Activity
All lines of the material below that include the string "agent" are to be copied.

Excerpted records
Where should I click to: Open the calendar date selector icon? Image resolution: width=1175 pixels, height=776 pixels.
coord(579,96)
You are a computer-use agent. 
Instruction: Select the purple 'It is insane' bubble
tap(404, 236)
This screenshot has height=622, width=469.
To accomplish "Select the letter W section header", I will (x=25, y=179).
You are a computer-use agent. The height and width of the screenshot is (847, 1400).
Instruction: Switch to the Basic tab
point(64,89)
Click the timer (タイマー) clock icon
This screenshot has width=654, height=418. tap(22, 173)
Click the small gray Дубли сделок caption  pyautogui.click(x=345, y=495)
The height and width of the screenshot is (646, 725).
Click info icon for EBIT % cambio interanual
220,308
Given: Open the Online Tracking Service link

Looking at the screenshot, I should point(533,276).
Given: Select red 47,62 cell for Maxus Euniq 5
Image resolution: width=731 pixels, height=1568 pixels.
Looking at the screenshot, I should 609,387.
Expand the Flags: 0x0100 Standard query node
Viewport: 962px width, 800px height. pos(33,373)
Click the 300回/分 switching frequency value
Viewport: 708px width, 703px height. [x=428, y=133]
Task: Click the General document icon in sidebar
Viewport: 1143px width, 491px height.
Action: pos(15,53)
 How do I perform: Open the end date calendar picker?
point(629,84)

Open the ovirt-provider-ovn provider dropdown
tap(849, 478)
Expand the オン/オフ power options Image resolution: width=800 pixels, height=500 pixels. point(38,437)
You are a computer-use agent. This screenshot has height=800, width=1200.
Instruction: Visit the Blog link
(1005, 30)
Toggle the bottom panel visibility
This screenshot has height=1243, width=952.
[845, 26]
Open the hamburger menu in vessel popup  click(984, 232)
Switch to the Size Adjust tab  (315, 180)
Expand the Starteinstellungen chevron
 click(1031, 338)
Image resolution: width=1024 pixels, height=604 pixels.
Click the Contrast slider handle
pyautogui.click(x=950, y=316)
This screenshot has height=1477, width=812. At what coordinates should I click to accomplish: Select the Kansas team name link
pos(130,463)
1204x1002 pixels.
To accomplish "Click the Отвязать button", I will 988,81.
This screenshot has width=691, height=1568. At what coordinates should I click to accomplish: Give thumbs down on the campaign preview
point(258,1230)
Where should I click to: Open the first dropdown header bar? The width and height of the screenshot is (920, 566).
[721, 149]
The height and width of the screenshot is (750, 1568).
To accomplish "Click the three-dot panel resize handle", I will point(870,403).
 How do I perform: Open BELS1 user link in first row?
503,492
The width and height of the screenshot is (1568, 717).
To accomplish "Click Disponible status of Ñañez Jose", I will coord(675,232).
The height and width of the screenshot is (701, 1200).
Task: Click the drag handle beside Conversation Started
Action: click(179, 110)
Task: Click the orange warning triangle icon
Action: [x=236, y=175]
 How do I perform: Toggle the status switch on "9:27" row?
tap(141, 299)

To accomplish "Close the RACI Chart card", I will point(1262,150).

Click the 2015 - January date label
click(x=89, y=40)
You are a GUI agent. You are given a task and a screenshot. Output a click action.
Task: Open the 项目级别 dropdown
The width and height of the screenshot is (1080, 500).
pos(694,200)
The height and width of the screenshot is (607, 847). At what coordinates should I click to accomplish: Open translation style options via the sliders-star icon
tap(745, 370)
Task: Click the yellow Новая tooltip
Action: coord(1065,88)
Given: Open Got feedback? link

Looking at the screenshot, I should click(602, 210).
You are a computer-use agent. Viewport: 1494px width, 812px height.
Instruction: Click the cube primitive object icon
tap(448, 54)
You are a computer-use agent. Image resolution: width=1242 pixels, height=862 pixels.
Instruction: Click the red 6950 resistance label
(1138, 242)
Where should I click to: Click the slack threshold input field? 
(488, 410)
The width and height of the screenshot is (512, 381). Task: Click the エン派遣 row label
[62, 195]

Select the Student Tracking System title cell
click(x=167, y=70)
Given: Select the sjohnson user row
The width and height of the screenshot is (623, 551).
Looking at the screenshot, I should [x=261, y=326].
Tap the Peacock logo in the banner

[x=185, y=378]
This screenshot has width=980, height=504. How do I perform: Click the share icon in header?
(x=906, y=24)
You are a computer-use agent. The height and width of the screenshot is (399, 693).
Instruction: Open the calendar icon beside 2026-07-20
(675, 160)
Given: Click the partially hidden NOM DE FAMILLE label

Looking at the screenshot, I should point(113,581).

Your response
You are a computer-use agent. 
You are a computer-use agent. The height and width of the screenshot is (847, 1400).
You are a computer-use agent. This screenshot has height=800, width=1200.
You are a GUI agent. You are given a task and a screenshot. Output a click action.
You are a computer-use agent. Viewport: 1494px width, 812px height.
You are a computer-use agent. Image resolution: width=1242 pixels, height=862 pixels.
You are a computer-use agent. The height and width of the screenshot is (399, 693).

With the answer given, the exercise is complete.